As an overall strategist, I have been doing that for years. You do something for tens of thousands of hours. I don’t care if it’s golfing, playing tennis, singing or whatever it is. I have probably put in $50,000 billable hours in solving complex problems and developing strategies over the years. When you do that, when you invest that much time, you develop a certain proficiency. One of the other things that happen when you do this in all these different industries when the problems are constantly changing day by day, industry by industry, individual by individual, you become what they call a polymath. You become someone who is a very broad learner as opposed to a deep learner. I’m not a deep learner. If you put me in a room with Ray Kurzweil who understands artificial intelligence way beyond what I understand about artificial intelligence, he would be the guy to talk to about artificial intelligence. I wouldn’t. I might know more than you do or I might know more than the average person does but I won’t know more than a deep learner.However you feel about them, millennials will be at the tip of the generational sphere as humanity encounters the technological revolution. Click To Tweet
It seems like a fiduciary. A fiduciary who doesn’t know about brokerage firms or stocks doesn’t know about options trading, doesn’t know about every mutual fund. As a fiduciary, it provides that holistic outlook that says, “We might want to pull back in this area and move forward in that area. Go talk to the expert in that area.” I certainly understand that. I love that you talked about emerging trends. By the way, I want to say something too that you had said something in our mastermind, “Stop limiting your business growth.” That hit home with me. I still have written it down. It’s a very simple phrase. I don’t want to limit myself but I think that we do tend to limit ourselves by saying, “I want to grow to here. Not that I want to grow vertically and horizontally in a complete spectrum.” For whatever reason, that hit me very well. We think very linearly when it comes to growth like the shotgun approach.

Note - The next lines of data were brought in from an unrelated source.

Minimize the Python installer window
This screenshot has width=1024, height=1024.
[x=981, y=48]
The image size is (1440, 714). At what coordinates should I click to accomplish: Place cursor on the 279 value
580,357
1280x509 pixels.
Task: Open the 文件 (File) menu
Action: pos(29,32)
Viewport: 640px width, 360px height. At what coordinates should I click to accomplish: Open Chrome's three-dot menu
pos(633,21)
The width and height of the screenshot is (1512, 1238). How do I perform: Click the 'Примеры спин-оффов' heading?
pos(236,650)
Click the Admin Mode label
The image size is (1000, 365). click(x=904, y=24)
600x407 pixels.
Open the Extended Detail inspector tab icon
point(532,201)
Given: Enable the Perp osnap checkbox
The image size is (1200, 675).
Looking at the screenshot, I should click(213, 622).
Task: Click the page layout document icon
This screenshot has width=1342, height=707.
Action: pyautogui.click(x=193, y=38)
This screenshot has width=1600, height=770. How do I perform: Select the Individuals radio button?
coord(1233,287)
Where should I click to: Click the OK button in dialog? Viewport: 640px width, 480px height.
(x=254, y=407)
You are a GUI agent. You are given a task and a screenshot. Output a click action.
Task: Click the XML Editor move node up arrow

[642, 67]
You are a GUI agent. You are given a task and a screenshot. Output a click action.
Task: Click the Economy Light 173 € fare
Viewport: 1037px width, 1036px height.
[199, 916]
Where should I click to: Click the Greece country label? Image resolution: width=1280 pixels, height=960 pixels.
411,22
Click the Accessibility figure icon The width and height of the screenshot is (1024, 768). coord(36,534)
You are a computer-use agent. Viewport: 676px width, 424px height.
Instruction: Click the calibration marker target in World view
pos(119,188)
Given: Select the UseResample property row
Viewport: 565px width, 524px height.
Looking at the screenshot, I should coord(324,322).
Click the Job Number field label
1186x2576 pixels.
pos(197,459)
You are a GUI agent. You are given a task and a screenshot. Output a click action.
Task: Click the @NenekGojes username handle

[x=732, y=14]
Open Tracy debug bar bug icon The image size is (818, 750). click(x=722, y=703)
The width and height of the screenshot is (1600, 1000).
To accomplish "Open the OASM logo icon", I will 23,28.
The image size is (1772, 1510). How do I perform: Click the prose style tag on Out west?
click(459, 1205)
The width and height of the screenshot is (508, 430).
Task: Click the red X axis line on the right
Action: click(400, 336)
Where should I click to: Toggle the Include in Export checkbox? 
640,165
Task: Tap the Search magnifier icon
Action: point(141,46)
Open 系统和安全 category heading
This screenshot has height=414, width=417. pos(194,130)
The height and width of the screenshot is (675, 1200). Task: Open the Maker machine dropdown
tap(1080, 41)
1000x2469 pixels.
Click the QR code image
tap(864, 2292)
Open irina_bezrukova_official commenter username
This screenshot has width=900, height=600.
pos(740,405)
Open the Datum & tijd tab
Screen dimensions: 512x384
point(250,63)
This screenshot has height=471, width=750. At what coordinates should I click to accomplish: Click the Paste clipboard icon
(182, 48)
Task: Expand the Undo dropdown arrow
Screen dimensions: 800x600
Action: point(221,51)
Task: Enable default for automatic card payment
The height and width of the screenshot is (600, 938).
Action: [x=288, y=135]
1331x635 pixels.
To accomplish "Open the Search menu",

You talked about Capriotti’s. I have been Chairman of the Board of the company for several years. I have two young Millennials that run the day-to-day operations. My partners could tell you the cost of pickles. I couldn’t. I don’t know anything about it. I provided mentorship and guidance to them over the years but they run the business. I don’t run the business. I don’t have an office in the business. They come to me when they have problems that they need solving. They are entering into big deals, big transactions that they need help in negotiating. These are the types of ways that I add value. Let me tell you what Capriotti’s has done. First of all, we are one of the fastest-growing QSRs in the United States.
What does it stand for?
It’s Quick Service Restaurants. We acquired the company years ago. We were about 40 stores. We have 120 stores that are open and operating profitably but we also have about 150 and climbing stores in the pipeline. By the end of the year, we expect to have 400 in the pipeline. One hundred and fifty in the pipeline that signed franchise agreements paid non-refundable deposits and that will be opening. We have moved our franchise inquiries from 1 a day to 10 a day. During the pandemic when most restaurants were devastated, many sit-down restaurants closed. Something like 70% to 80% of the high-end restaurants closed and went out of business. The other sit-down restaurants where he had by as much as 40% or 50% are losing money or closing. The quick-service restaurants lost sales of about 30%. We had double-digit revenue increases during 2020, during COVID, double-digit revenue increases. Same-store sales increased by double digits. We also acquired a new company called Wing Zone, which has 66 stores, during the pandemic. Growth is good. You want growth.
What do you contribute that grow to? I know you are going to talk about something called ghost restaurants.
That’s another area that we are pioneers in. We were looking at ghost kitchens years ago before most anybody was into the field. Ghost kitchens are someone who takes out a warehouse. They buy a warehouse or they lease a warehouse. They create multiple kitchens, 50 kitchens, 100 kitchens in this large warehouse. They lease out those kitchens to restaurant tours. I have a footprint on my QSR, on my typical Capriotti’s of about 1,500 to 2,000 square feet. It goes to the kitchen. My footprint might be only 200 square feet. In a normal restaurant, I might have fifteen employees on a rotation. In a ghost kitchen, I might have 2 or 3 employees. The costs of operation are radically different.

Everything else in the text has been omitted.